- **TEXTO FORNECIDO**:
######

Durante ambos os julgamentos, Christine Collins ficou completamente muda. O que enfatizou o
quanto que a atriz Angelina Jolie se esmerou em expressar tudo o que sentia sem dizer uma
única palavra. Atuação digna de Oscar e completamente dedicada a sua mãe, Marcheline
Bertrand, que faleceu em 2008.
A Morte de Gordon Stewart Northcott
Gordon Stewart Northcott foi um demônio em vida. Foi cruel com os mais fracos e covarde até
o fim de sua vida.
Poucos dias antes de sua execução, teve a cara de pau de enviar um telegrama para Christine
afirmando que falaria a verdade sobre seu filho se ela fosse ver ele. Lógico que Christina foi ao
encontro dele na cadeia. Culminando em duas sequencias especiais.
Temos uma cena especial só com Gordon Northcott e Christina em uma sala. Mas o assassino
se apavorou com a visita dela, ficou com medo do jeito que poucas vezes sentiu em sua vida.

######

- **ATIVIDADES PROPOSTAS**:
1. Indique se cada afirmação está de acordo com o texto sobre Christine Collins e Gordon Stewart Northcott, respondendo sim ou não e citando literalmente as palavras do texto que decidem a questão: (a) A mãe de Angelina Jolie faleceu em 2008. (b) Christine Collins falou bastante durante os julgamentos. (c) O assassino permaneceu tranquilo diante da visita dela.
2. Dê continuidade ao texto sobre Christine Collins e Gordon Stewart Northcott a partir do ponto em que ele termina.
As linhas não têm qualquer papel nesta atividade.

######

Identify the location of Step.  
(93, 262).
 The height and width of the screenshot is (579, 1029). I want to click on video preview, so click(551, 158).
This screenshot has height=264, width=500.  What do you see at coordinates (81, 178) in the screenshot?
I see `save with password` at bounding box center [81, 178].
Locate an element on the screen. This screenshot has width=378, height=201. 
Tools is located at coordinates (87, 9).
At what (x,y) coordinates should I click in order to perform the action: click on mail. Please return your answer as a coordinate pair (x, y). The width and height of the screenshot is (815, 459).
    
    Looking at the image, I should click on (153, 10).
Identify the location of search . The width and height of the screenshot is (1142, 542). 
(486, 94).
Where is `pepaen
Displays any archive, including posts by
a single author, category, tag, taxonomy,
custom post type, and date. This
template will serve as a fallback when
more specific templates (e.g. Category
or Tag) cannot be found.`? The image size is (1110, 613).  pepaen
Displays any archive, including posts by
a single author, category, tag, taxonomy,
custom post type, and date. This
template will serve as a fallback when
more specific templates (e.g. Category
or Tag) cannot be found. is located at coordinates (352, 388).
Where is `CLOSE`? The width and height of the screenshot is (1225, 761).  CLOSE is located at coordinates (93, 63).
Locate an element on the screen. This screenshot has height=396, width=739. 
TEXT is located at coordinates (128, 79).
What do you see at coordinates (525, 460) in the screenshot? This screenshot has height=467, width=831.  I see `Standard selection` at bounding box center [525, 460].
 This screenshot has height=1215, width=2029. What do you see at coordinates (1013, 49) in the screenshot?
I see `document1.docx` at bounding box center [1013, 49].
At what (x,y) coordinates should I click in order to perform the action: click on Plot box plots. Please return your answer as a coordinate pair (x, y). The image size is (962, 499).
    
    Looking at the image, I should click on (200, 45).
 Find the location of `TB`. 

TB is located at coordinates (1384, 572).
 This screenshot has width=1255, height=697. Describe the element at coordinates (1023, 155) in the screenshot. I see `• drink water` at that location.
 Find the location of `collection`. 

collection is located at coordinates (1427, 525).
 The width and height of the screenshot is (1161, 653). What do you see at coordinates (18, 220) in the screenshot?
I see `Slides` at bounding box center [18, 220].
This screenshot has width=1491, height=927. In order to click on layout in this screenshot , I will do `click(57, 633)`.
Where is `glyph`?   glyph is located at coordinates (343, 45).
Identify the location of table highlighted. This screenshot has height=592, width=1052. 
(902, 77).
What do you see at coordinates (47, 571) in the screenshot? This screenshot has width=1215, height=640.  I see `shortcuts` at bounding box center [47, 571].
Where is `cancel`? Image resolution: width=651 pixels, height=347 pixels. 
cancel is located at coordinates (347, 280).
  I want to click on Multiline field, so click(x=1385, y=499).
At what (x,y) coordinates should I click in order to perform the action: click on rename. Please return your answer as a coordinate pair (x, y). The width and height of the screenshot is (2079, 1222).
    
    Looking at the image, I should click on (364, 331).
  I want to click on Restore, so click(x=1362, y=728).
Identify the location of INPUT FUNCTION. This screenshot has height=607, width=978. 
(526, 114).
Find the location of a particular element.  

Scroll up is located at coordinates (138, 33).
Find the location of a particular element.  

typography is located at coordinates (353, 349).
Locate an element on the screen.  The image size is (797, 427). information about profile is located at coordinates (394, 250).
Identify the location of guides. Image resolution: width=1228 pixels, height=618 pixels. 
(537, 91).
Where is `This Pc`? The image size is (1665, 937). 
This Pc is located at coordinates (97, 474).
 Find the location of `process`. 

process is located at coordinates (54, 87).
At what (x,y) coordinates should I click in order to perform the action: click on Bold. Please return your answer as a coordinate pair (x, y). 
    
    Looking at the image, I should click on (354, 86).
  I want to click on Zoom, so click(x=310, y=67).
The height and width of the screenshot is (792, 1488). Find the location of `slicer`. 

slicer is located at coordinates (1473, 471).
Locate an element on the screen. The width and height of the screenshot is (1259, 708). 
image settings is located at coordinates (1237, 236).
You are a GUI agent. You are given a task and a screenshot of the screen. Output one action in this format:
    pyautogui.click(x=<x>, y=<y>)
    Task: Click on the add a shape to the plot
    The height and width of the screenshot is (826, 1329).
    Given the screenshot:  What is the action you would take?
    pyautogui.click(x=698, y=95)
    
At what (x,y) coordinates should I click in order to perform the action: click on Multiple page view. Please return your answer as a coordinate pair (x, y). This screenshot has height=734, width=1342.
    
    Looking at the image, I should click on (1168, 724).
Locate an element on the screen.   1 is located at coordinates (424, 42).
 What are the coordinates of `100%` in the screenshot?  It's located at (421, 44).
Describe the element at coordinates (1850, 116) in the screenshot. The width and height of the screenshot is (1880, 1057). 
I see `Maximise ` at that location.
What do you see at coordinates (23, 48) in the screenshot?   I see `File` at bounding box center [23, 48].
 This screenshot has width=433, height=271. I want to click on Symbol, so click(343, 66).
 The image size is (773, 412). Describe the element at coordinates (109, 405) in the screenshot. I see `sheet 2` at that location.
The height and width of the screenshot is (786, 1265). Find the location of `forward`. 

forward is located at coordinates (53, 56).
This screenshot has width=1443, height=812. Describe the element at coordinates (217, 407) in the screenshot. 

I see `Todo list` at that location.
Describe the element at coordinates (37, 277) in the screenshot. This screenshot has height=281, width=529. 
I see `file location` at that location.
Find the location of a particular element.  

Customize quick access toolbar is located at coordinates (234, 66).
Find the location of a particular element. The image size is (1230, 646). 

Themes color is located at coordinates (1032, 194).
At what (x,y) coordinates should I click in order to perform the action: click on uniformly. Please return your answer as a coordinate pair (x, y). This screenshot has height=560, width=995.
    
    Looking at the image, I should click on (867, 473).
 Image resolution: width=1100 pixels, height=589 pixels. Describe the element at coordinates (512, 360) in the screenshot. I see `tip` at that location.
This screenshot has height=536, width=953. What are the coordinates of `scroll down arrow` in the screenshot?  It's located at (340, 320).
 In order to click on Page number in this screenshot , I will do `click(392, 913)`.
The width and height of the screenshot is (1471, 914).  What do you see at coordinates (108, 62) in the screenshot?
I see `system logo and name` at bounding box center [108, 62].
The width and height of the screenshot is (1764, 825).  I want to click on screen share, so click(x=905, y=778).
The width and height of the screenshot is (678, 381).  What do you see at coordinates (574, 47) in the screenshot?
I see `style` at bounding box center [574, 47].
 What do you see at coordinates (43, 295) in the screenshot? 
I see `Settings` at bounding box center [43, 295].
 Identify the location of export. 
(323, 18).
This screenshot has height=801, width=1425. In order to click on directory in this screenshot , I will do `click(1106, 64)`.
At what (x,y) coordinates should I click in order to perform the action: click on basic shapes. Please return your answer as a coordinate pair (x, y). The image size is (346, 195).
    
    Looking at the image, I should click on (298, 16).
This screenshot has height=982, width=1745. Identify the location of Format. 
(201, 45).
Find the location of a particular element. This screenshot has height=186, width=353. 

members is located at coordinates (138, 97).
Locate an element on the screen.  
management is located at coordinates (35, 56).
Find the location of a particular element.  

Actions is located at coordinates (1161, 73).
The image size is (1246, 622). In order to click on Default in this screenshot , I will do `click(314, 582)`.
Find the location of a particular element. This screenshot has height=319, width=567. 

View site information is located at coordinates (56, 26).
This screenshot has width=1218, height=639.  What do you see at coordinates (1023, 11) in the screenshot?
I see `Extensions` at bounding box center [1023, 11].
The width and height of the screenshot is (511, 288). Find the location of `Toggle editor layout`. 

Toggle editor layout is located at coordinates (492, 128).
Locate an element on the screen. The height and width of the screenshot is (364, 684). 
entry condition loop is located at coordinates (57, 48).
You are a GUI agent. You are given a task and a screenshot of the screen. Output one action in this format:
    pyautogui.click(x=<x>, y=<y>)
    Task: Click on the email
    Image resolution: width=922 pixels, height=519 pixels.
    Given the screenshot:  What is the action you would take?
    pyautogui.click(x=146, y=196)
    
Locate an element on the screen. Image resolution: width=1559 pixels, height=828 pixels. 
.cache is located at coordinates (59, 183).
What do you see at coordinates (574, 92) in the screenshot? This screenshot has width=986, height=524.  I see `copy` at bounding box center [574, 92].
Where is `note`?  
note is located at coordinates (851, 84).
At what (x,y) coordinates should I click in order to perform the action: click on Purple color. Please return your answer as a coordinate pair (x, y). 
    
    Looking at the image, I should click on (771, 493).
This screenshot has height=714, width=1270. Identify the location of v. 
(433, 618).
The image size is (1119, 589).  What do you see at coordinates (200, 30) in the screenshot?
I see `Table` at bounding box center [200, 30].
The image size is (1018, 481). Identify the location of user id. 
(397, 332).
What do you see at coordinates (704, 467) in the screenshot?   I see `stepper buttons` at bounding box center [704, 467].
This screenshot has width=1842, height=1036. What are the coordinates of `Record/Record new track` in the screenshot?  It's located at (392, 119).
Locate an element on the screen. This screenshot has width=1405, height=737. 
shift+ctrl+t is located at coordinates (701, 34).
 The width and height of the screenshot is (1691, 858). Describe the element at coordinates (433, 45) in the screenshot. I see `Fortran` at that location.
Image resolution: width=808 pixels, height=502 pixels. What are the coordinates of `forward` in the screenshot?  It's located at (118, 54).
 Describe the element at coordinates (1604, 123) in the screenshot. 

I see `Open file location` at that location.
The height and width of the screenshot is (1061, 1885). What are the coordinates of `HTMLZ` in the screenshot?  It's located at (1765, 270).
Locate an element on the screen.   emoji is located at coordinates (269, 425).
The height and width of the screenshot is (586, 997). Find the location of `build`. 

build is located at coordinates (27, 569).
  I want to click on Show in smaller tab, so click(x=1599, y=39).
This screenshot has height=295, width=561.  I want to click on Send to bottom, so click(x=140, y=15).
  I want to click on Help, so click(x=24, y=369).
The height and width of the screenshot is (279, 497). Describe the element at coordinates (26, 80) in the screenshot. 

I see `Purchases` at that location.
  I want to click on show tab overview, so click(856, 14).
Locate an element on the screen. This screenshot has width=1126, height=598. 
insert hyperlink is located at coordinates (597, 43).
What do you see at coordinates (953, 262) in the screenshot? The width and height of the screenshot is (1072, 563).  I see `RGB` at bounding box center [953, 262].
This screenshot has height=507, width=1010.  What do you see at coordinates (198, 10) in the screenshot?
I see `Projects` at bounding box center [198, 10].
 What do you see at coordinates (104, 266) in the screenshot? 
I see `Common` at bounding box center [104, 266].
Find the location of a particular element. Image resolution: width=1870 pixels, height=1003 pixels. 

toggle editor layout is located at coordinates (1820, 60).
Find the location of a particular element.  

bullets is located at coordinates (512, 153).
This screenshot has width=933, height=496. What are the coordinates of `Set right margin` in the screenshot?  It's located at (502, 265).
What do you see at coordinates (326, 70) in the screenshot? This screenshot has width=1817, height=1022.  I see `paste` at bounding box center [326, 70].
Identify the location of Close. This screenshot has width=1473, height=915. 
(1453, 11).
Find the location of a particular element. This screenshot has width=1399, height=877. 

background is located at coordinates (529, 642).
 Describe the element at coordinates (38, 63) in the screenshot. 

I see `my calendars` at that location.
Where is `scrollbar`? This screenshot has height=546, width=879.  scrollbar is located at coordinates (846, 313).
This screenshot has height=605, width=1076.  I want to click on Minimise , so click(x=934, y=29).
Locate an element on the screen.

######

- **RESPOSTAS DO EXERCÍCIO**:
1.
(a) Sim: "sua mãe, Marcheline Bertrand, que faleceu em 2008".
(b) Não: "Durante ambos os julgamentos, Christine Collins ficou completamente muda."
(c) Não: "o assassino se apavorou com a visita dela".

2.
Disse que foi fácil escrever um telegrama, mas falar na cara de Christina sobre como matou o
seu filho, era algo que Gordon não tinha coragem de fazer. É nessa hora que pela primeira vez
conseguimos ver Christine Collins usar a sua força física em todo o filme para colocar o
assassino contra a parede e tentar fazer ele confessar o que fez. Assim como vemos o
assassino apavorado tentando controlar a situação e perdendo completamente o controle.
Chega ao ponto onde ele é retirado da sala e Christine é deixada aos prantos no chão.
Por fim, temos a sequencia onde Gordon Northcott será enforcado.
E então podemos entender que todo o objetivo de Gordon era infantil. Ele dizia que depois de
se confessar, deus o perdoaria e ele não iria para o inferno. Mas só se ele não mentir. Mas a
cada passo da forca, ele enxergava o fim de tudo e que não havia como escapar do inferno. Por
não contar a verdade para Christine. Por não contar a verdade para uma mãe sobre o
assassinato brutal de seu filho.
O monstro revelava a sua verdadeira face. Gordon Northcott não passava de uma criança
apavorada que fez coisas terríveis. Passou a chorar, a implorar por perdão. De Modo que
quando o capuz negro foi colocado por cima de sua cabeça, tudo o que restou do monstro foi
um ser humano apavorado cantando “noite feliz”...
O filme mostrou que por debaixo do capuz do monstro havia um ser humano.
O pesadelo acabou depois de 3 longos anos.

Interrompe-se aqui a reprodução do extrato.